While each panel had a specific theme (resumes and cover letters, personal branding, and networking) the topics tended to overlap so I’ll break it down by category not panel order.
- Include links. The employer is going to Google you anyway so save them some of the effort ( they’ll appreciate it).
- Bullet point your skills at the top of the resume. Employers want to see experience AND skills outlined.
- Be concise. Don’t take 50 words to describe something that should be said in 10.
- Back it up. If you know AP Style, edit your resume for AP style ( this was actually on my to-do list before I went to the panel).
- Quantify. Employers want to see specifics, not vague examples. The easiest way to convey results is to translate it in terms of numbers.
- It really is subjective. Some employers think they’re useless. Some say it’s a good way to highlights specific elements of your resume.
- Regardless it’s important to write well. It sounds obvious but if you’re trying to get a communications job and your cover letter doesn’t convey the ability to write concisely and on point you’re at a great disadvantage.

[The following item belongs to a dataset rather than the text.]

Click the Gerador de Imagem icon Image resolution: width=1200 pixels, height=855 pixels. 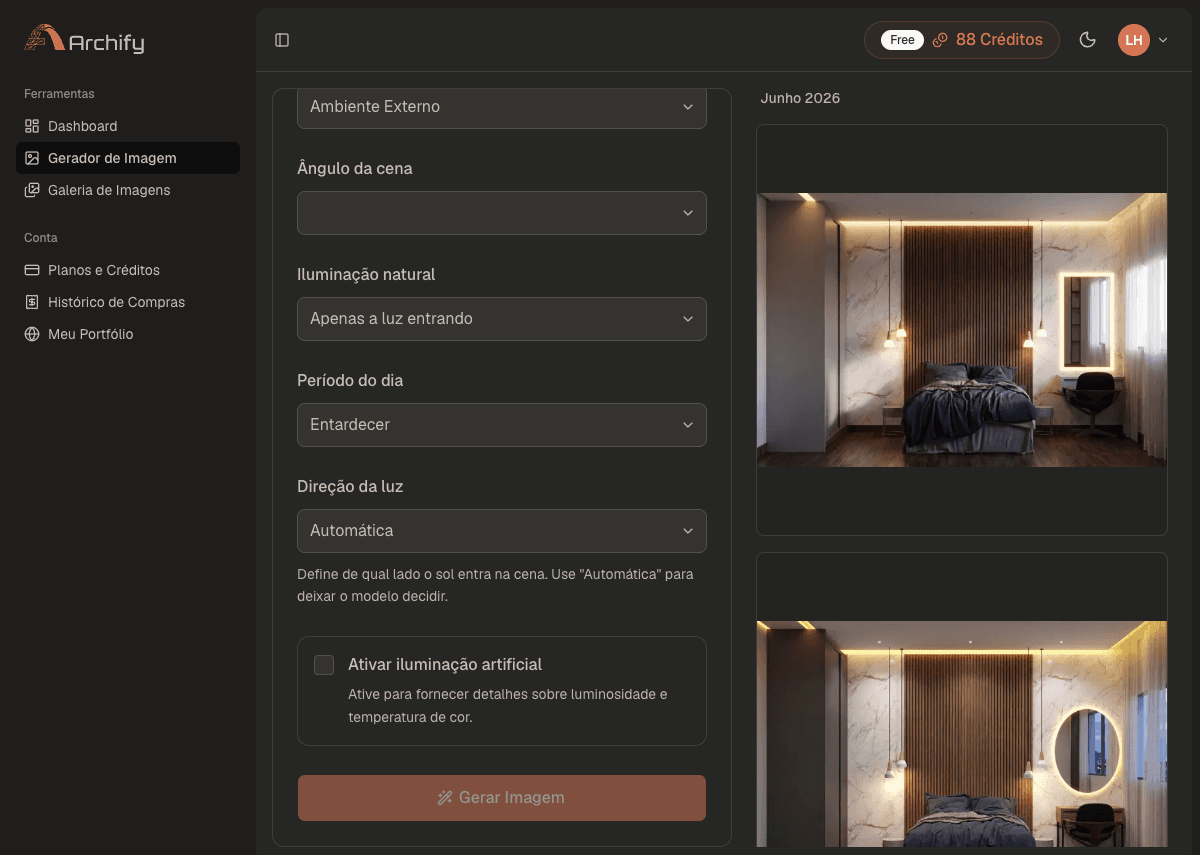[x=32, y=158]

- Why are you right for the job? Again, be specific. In most cases you’re applying for a specific job, so tailor your cover letter to reflect that.
- Control your Google results. Do this by being active on social media and having your own blog or website.
- Keep it professional. It’s OK to have personal online accounts, but monitor what you post if it’s not set to private .
- Use one photo for all of your social media sites( Google +, Twitter, WordPress, LinkedIn, etc). Think of your face as your brand’s “logo.”
- Gain mentors who can give you career advice, not necessarily just help you get a job.
- Informal networks are important too. Professors, family friends, recent graduates and others that you know might know someone looking for an employee with your skill set.
- Have someone who will tell you the truth: feedback is important even if it’s not what you want to hear.
- Stay in touch. Engage a former employer by emailing them about their company’s current work, your current work, or even just current events like sports. Also, meet up with people for coffee or lunch.
- Go to networking events like the ones hosted by Career Services or local professional groups.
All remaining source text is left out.